Slow down when you feel yourself rushing to make a decision or form an opinion of someone and instead seek out other people’s diverse perspectives. Try to identify the piece of information or experience anchoring your view and ask if you would feel differently without that data point.
“Keep in mind that it’s human nature to overestimate our ability to be open-minded and non-judgmental,” Ross said. “Remind yourself to be curious, check in to see if your ideas match the specifics ― it’s so easy to generalize and much more challenging to be open-minded and present in the moment ― but any relationship will benefit from being more present and challenging the preconceived narrative.”

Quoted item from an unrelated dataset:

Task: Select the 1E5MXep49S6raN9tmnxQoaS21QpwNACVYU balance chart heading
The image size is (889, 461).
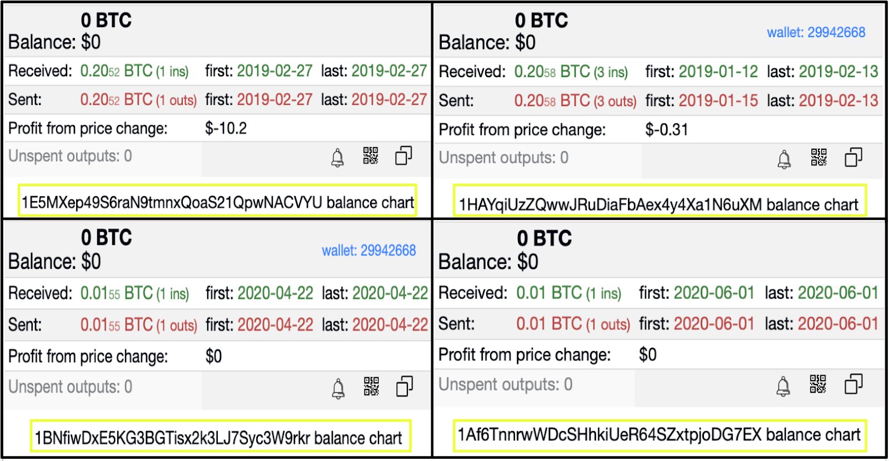Action: click(x=218, y=202)
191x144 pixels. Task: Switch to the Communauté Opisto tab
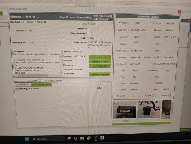(x=41, y=85)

Even with someone you’ve known someone for years, curiosity is still an important feature in your relationship. Show openness to change and new information, prioritize listening and let go of the desire to be right.
“The healthiest way through impasse rarely involves determining who is ‘right’ or ‘wrong,’ or which piece of data is properly or improperly anchored,” said Elisabeth LaMotte, a therapist and the founder of the DC Counseling & Psychotherapy Center.
“Instead, take some psychological space from the gridlock by infusing the conversation with curiosity about what drives each other’s perspectives,” she added. “Making time to learn about the joyful or difficult associations from the past sets the stage for healthy communication, collaboration, compromise and intimacy. When conflict is infused with curiosity and kindness, anchors carry much less weight.”